— GIVEN TEXT —
============

Research has already shown that a minimum unit price of 50p would reduce consumption per 11-18 year old drinker by 7.3%. It won't affect the price of a pint in the pub and will only cost a moderate drinker an extra 28p each week.
The report is published as Alcohol Concern launches Alcohol Awareness Week with the theme 'it's time to talk about drinking'. The charity says it is clear that as a nation we love talking about alcohol, but asks whether we are having the right conversations.
Launching the awareness week Eric Appleby, Chief Executive, Alcohol Concern said:
"Having open and frank conversations as a society about the way we drink has never been more important and this report highlights that.
"We know that as a nation we love talking about alcohol and we all have an opinion about it, but are we having the right conversations? We've really got to get this right for the sake of future generations. I hope people will embrace this opportunity to get talking and thinking about their drinking."
Calls for a minimum unit price and Alcohol Awareness Week are just two of the ways in which Alcohol Concern is working to raise awareness of, and reduce the harm caused by alcohol misuse.
Earlier this month the charity launched its awareness raising campaign, Dry January. It challenges people to sign up and try going dry this January, to think about their drinking and share their experiences of going booze free online through Facebook and Twitter.

============

— SET PROBLEM 1 —
Please rewrite the alcohol awareness text from the words "The report is" through the words "the right conversations.", replacing "nation" with "country".
— SET PROBLEM 2 —
Name every person, organization, campaign and social media platform mentioned in the alcohol awareness text.

— GIVEN MATERIAL —
============

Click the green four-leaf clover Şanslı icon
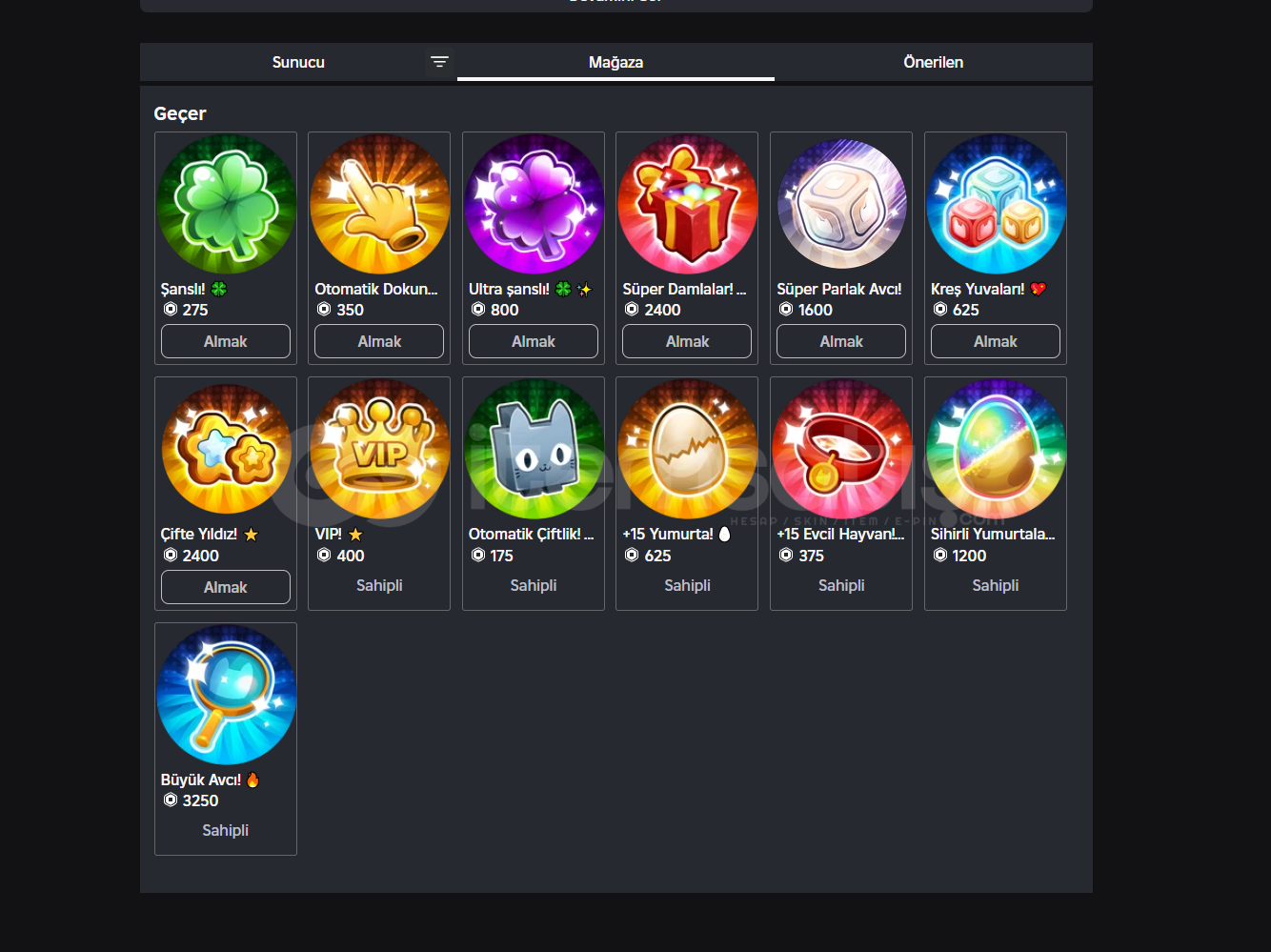 coord(226,204)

============

— FULL OUTPUT 1 —
The report is published as Alcohol Concern launches Alcohol Awareness Week with the theme 'it's time to talk about drinking'. The charity says it is clear that as a country we love talking about alcohol, but asks whether we are having the right conversations.

— FULL OUTPUT 2 —
Eric Appleby
Alcohol Concern
Alcohol Awareness Week
Dry January
Facebook
Twitter